(Saved entries)

= Beginning of Section =

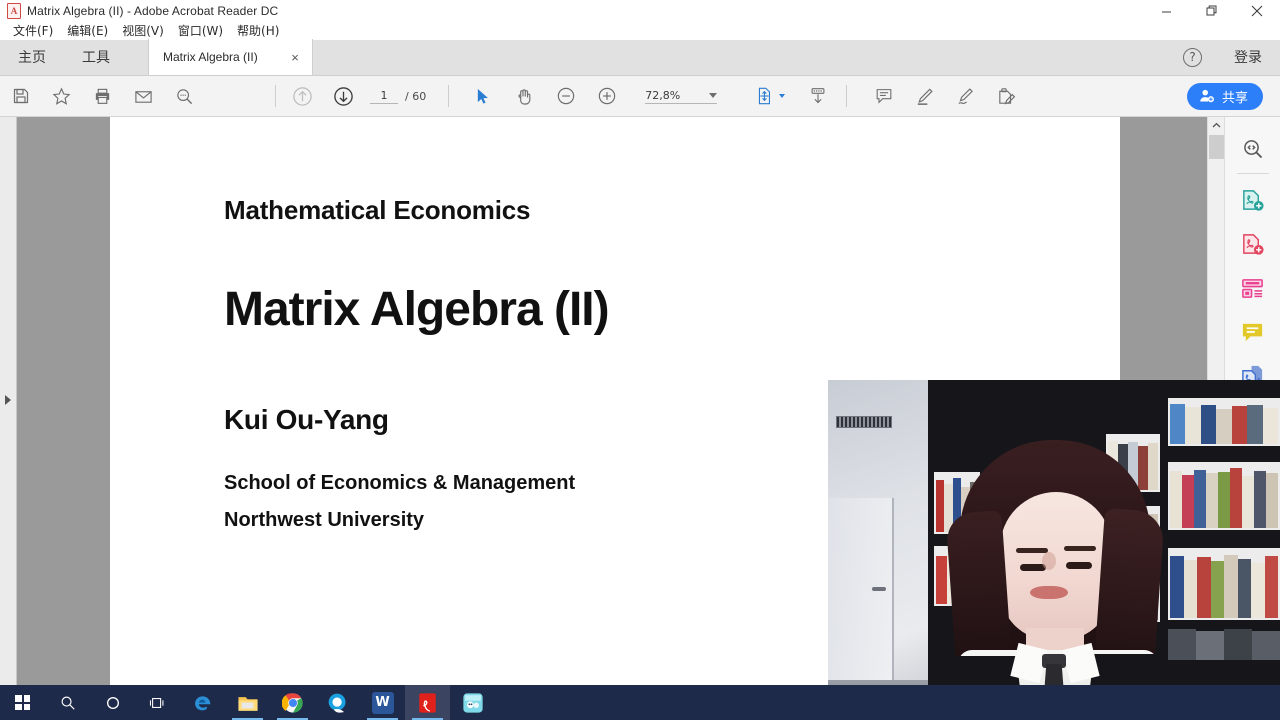 The width and height of the screenshot is (1280, 720). What do you see at coordinates (1232, 57) in the screenshot?
I see `tab-strip-right: ? 登录` at bounding box center [1232, 57].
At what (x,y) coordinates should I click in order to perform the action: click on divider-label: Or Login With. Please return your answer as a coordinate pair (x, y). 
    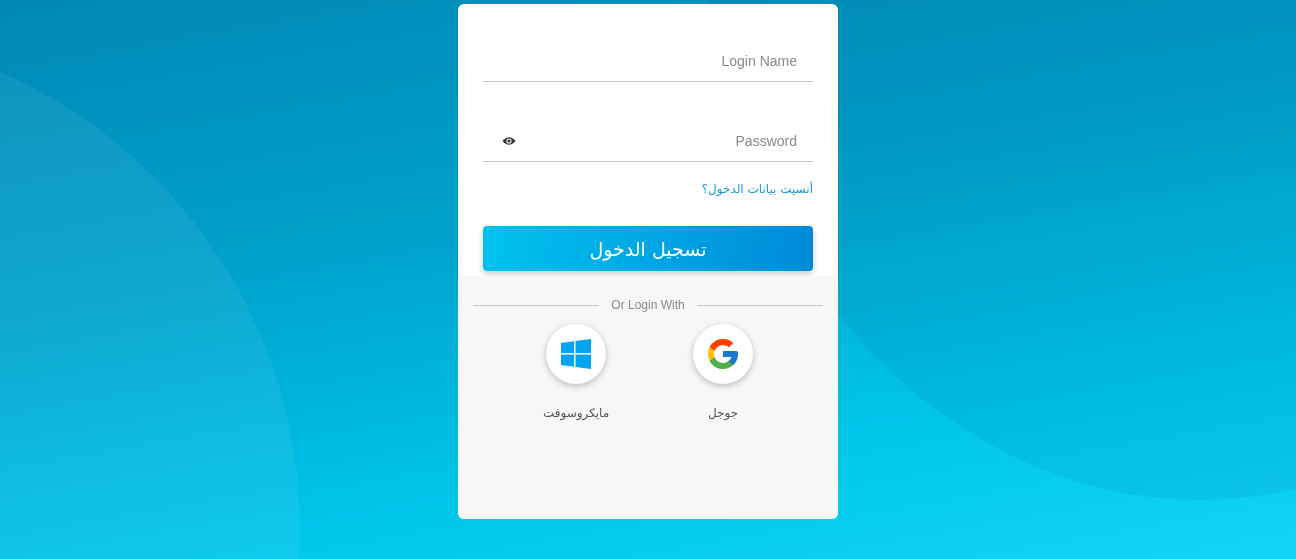
    Looking at the image, I should click on (648, 305).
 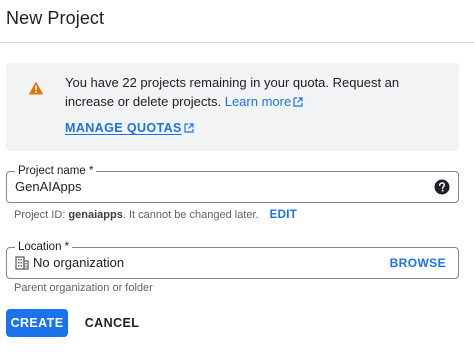 I want to click on project-name-input: GenAIApps, so click(x=48, y=186).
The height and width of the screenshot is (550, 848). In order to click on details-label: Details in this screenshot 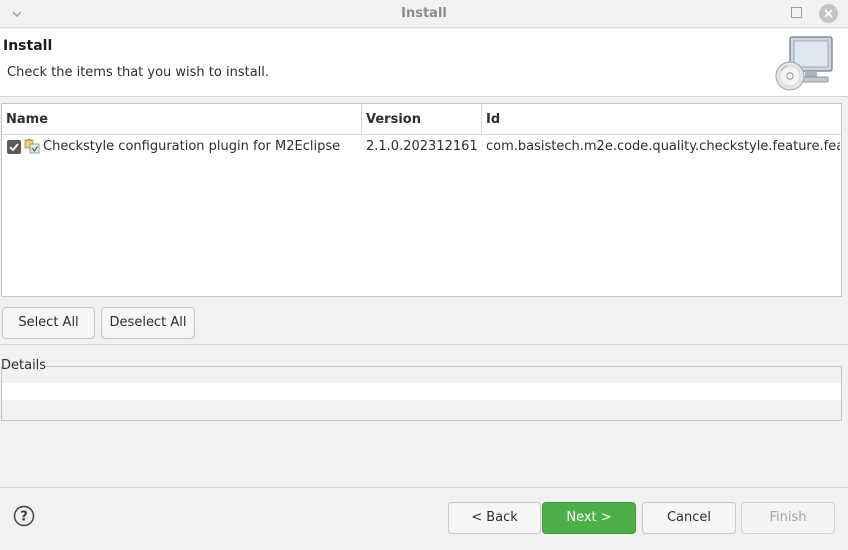, I will do `click(24, 366)`.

= End of Section =

Please repeat the records above word for word, from their first line through the line that contains "I want to click", including both ends, and leave the pictures out.

 The width and height of the screenshot is (1280, 720). What do you see at coordinates (1232, 57) in the screenshot?
I see `tab-strip-right: ? 登录` at bounding box center [1232, 57].
At what (x,y) coordinates should I click in order to perform the action: click on divider-label: Or Login With. Please return your answer as a coordinate pair (x, y). 
    Looking at the image, I should click on (648, 305).
  I want to click on project-name-input: GenAIApps, so click(x=48, y=186).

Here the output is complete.